Il sera constaté en second lieu que les époux ont comparu devant le magistrat conciliateur le 16 novembre 2010 et qu'une ordonnance de non-conciliation a été prononcée le 7 décembre 2010, qui a organisé la séparation des époux et édicté les mesures provisoires utiles. Dés lors, l'obligation alimentaire régie par l'article 255 du Code Civil prenant le relai de la contribution aux charges du mariage, il convient d'examiner la situation des parties entre le dépôt de la requête présentée par l'épouse et la date de l'ordonnance de non-conciliation.
A l'époque, Jean-Yves X... occupait un emploi de moniteur métiers pour les supermarchés Match, pour un salaire mensuel de 2 150. 23 €.
A l'audience du 25 novembre 2010, son domicile déclaré était ... à Cambrai. A cette adresse, il réglait un loyer de 490 €. En fait, il apparaît qu'il ne vivait plus là, puisqu'il verse une quittance de loyer portant le numéro 4, délivrée pour la période du mois de novembre 2010 pour la location d'un appartement... à Lens. A cette seconde adresse, il assumait un loyer de 620 €.
Pendant cette période, il réglait les mensualités d'un crédit renouvelable Etoile (Crédit du Nord) : 95 € et d'un crédit Facet : 129 €, puis 144. 98 € à partir d'octobre 2010. Il continuait de régler les impôts : 130 € par mois. Ses relevés bancaires font apparaître des échéances EDF, Société Eau et Force et Bouygues, dont il est impossible de savoir si elles se rapportent à son nouveau logement ou à celui qu'il partageait auparavant avec Véronique Y.... Il ne produit d'ailleurs aucune facture se rapportant à la vie courante.
Il n'apparaît pas pour cette époque de virements réguliers en faveur de son épouse, laquelle ne percevait que les prestations sociales (soit la somme de 649. 16 €), et assumait un loyer de 472. 57 €. Un de ses amis, Christophe B... affirme que la séparation l'avait plongée dans une très grande détresse financière (et psychologique) et qu'après avoir payé toutes ses charges, il ne lui restait plus que 40 € pour vivre.
Au vu de ces éléments, c'est à juste titre que le premier juge a fixé la contribution aux charges du mariage à la somme de 850 €.
Les dépens
Ils seront mis à la charge de Jean-Yves X..., débiteur de la contribution aux charges du mariage.
Tenu aux dépens, Jean-Yves X... n'est pas recevable en sa demande de frais irrépétibles.

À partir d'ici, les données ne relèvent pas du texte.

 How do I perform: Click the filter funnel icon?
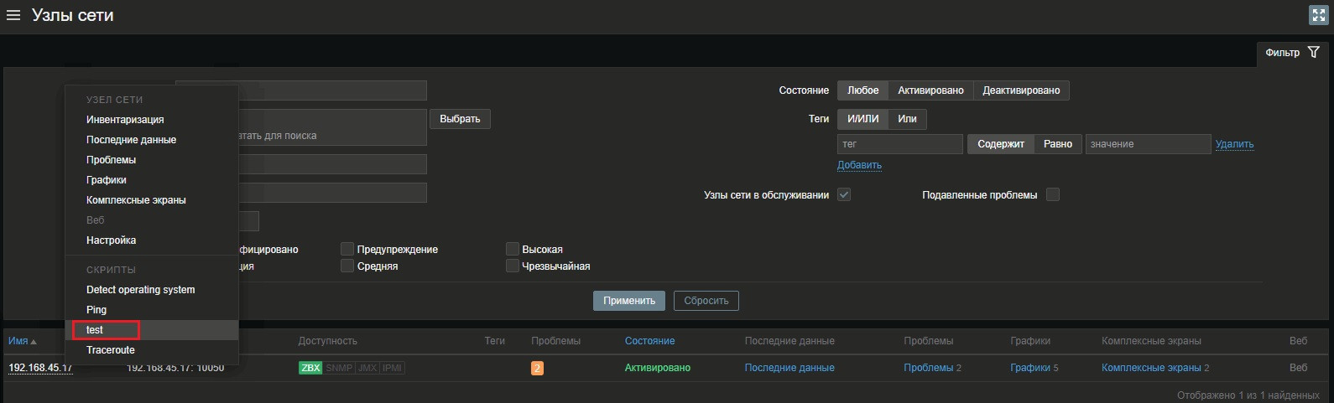click(1313, 53)
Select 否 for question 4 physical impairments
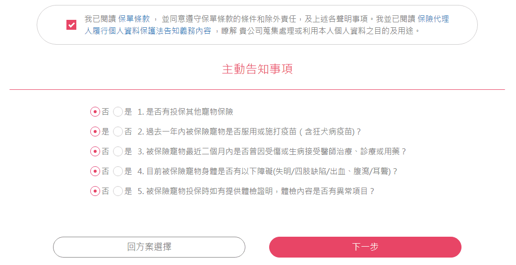Image resolution: width=516 pixels, height=265 pixels. click(95, 171)
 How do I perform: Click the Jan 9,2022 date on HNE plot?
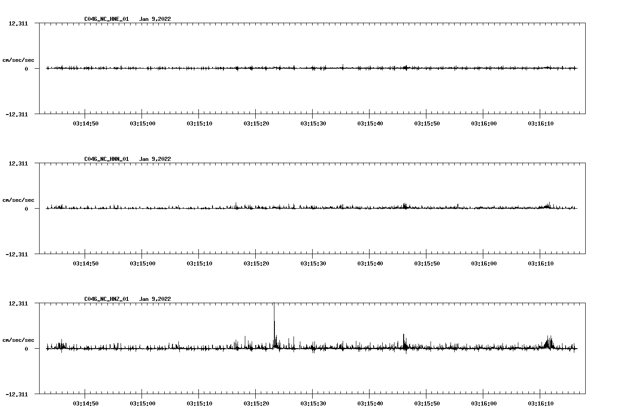[155, 19]
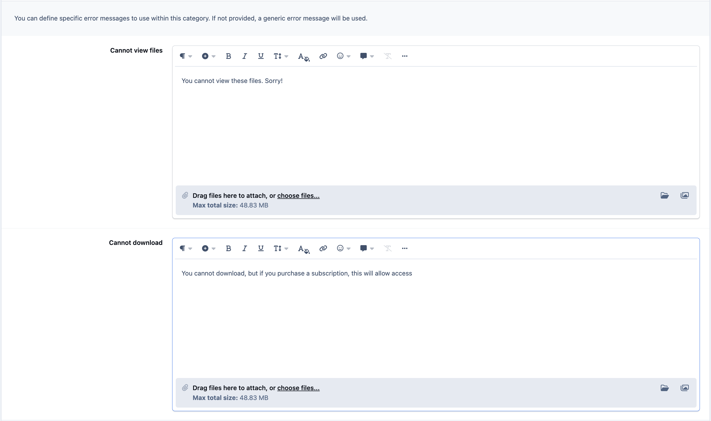Toggle italic in Cannot download editor
This screenshot has width=711, height=421.
(244, 249)
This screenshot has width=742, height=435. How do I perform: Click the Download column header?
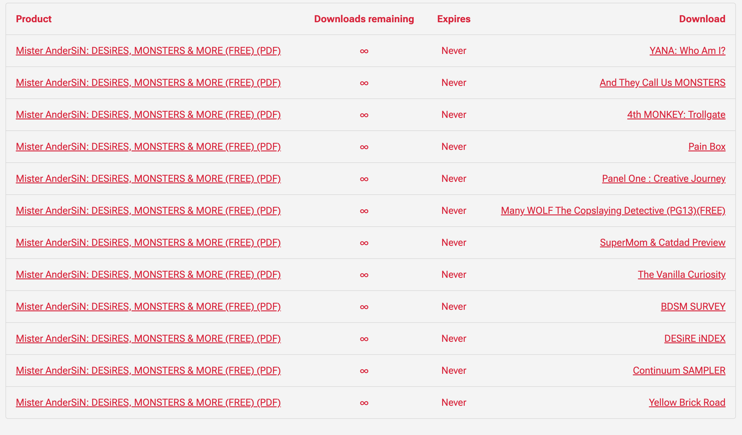(x=702, y=19)
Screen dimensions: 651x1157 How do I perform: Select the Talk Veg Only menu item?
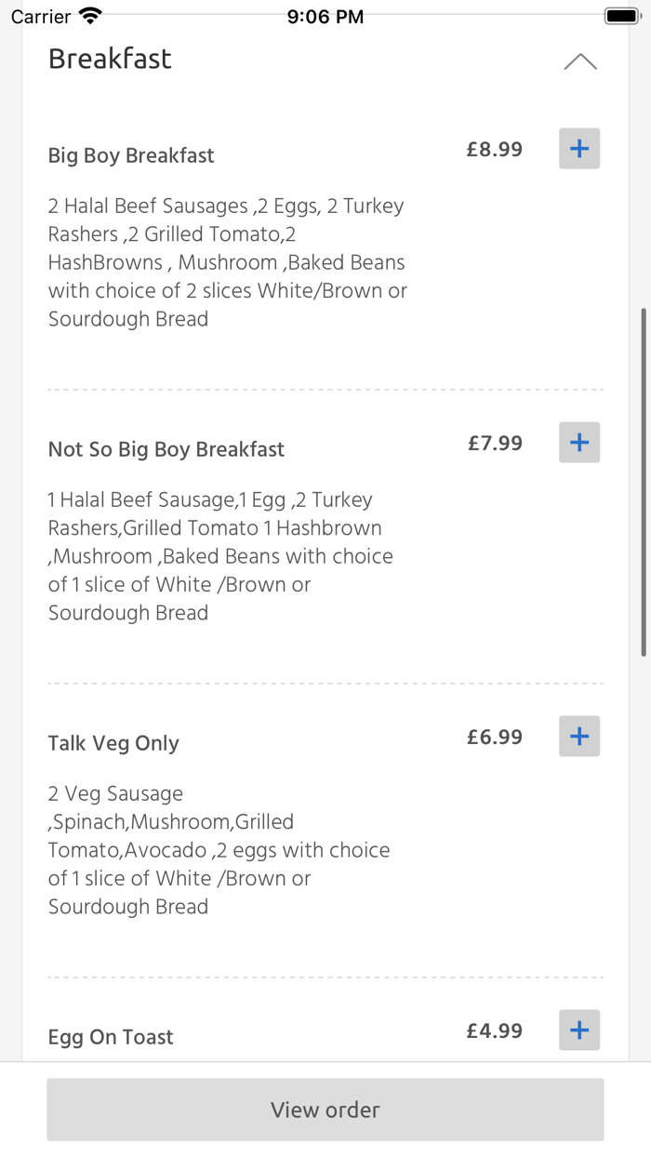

Aucune considération d'équité ne commande en l'espèce l'application de l'article 700 du Code de Procédure Civile au profit de Véronique Y....
PAR CES MOTIFS
La Cour, statuant en chambre du conseil, contradictoirement, après débats hors la présence du public,
En la forme
Reçoit l'appel ;
Au fond
Confirme la décision déférée en toutes ses dispositions ;
Déclare Jean-Yves X... irrecevable en sa demande de frais irrépétibles ;
Déboute Véronique Y... de sa demande d'application de l'article 700 du Code de Procédure Civile ;
Dit que Jean-Yves X... sera tenu aux entiers dépens, ceux de première instance et d'appel, qui seront recouvrés conformément aux dispositions applicables en matière d'aide juridictionnelle.